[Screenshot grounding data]

--

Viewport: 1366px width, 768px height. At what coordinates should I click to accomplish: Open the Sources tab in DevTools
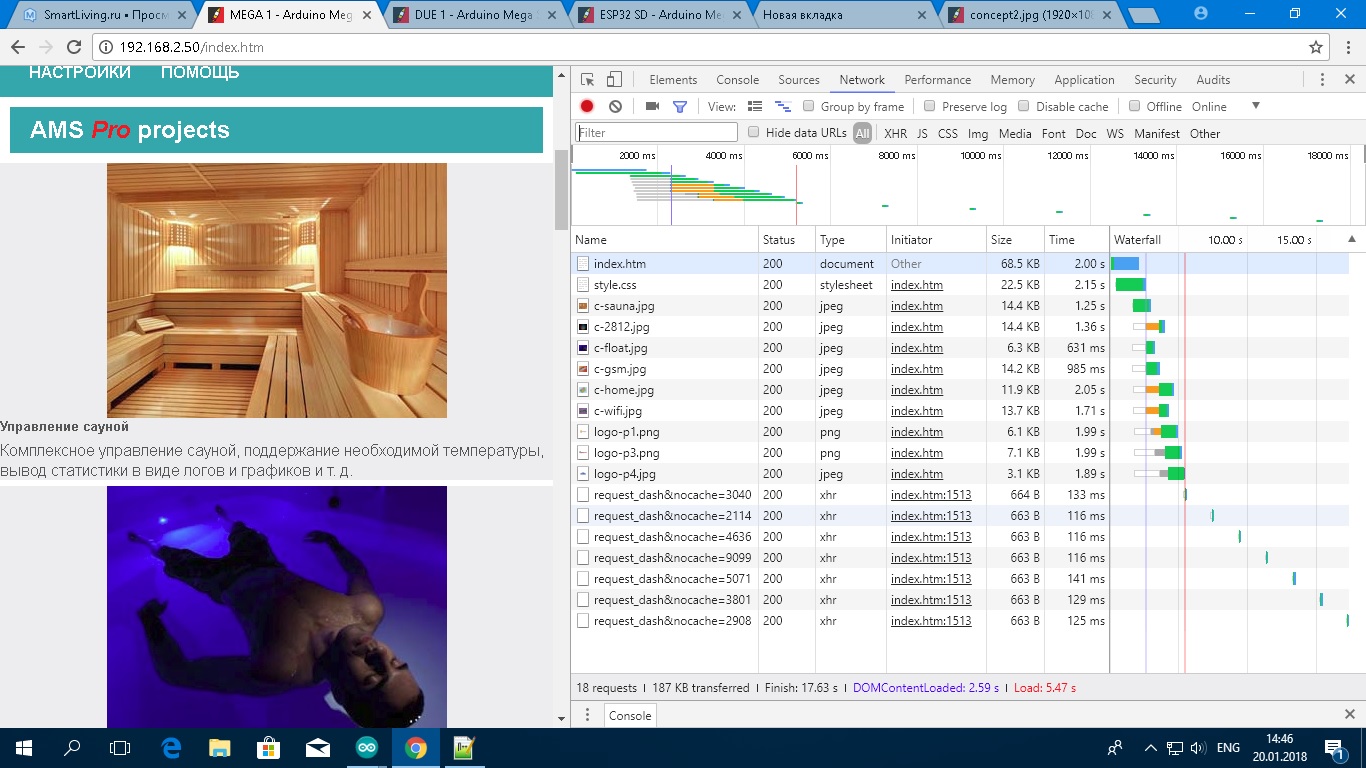click(798, 80)
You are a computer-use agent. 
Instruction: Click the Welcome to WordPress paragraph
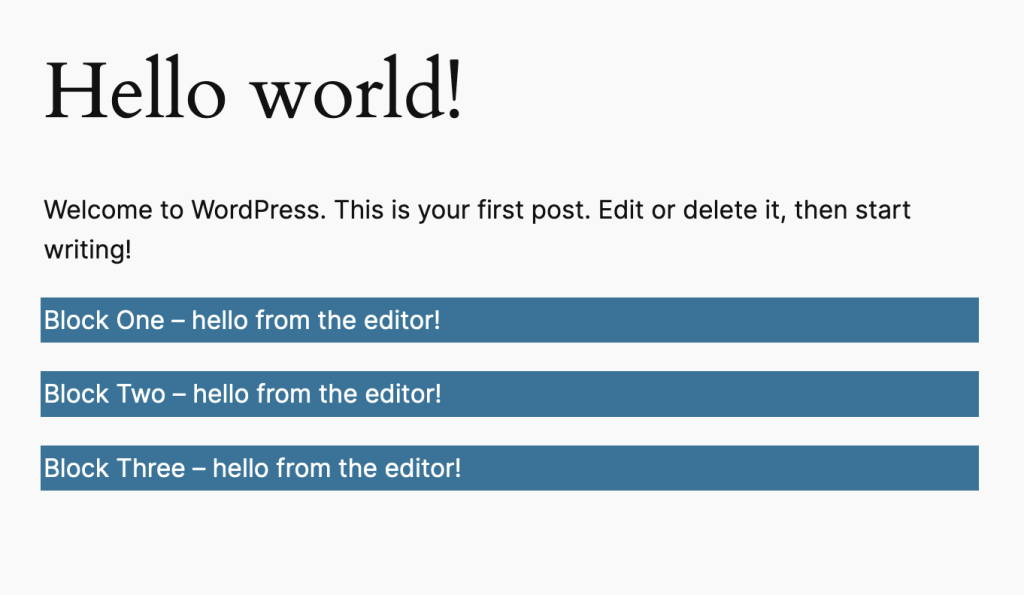click(x=477, y=230)
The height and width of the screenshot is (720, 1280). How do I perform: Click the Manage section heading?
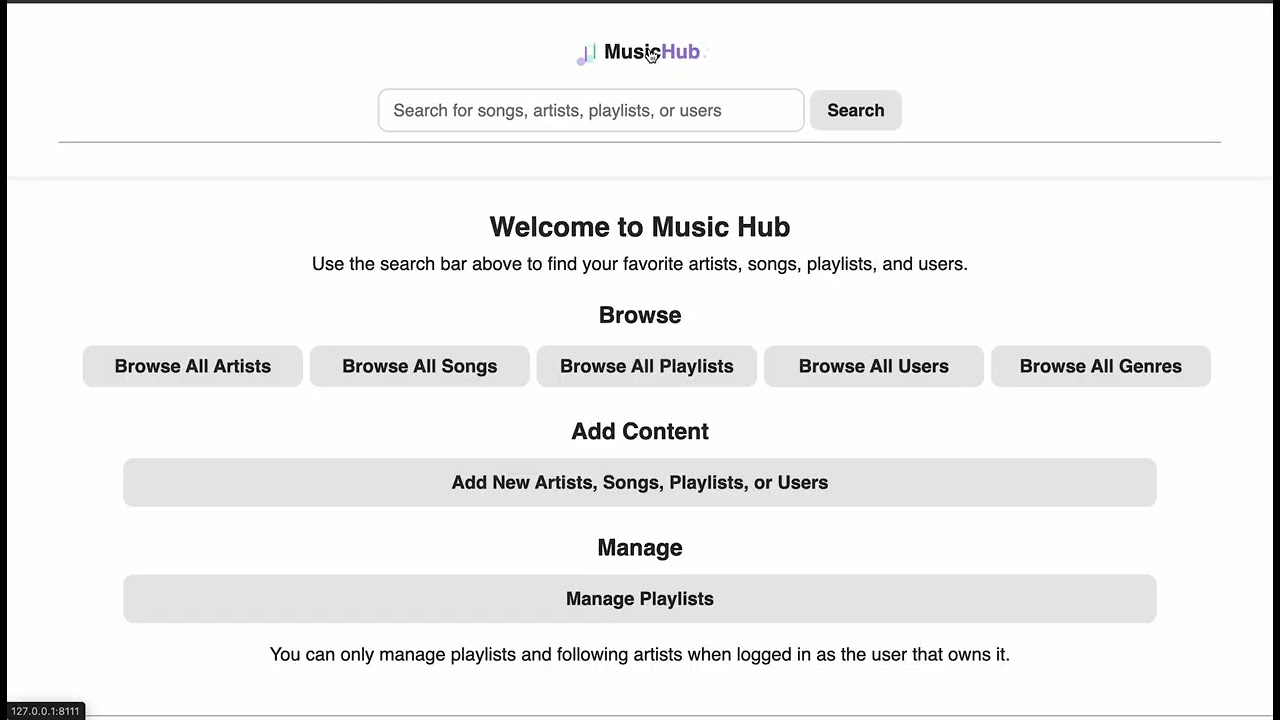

--

### [Task description]
Repeat the data word for word; drop the pictures.

### [The answer]
Viewport: 1366px width, 768px height. At what coordinates should I click to accomplish: Open the Sources tab in DevTools
click(798, 80)
You are a computer-use agent. 
Instruction: Click the Welcome to WordPress paragraph
click(x=477, y=230)
The height and width of the screenshot is (720, 1280). How do I perform: Click the Manage section heading?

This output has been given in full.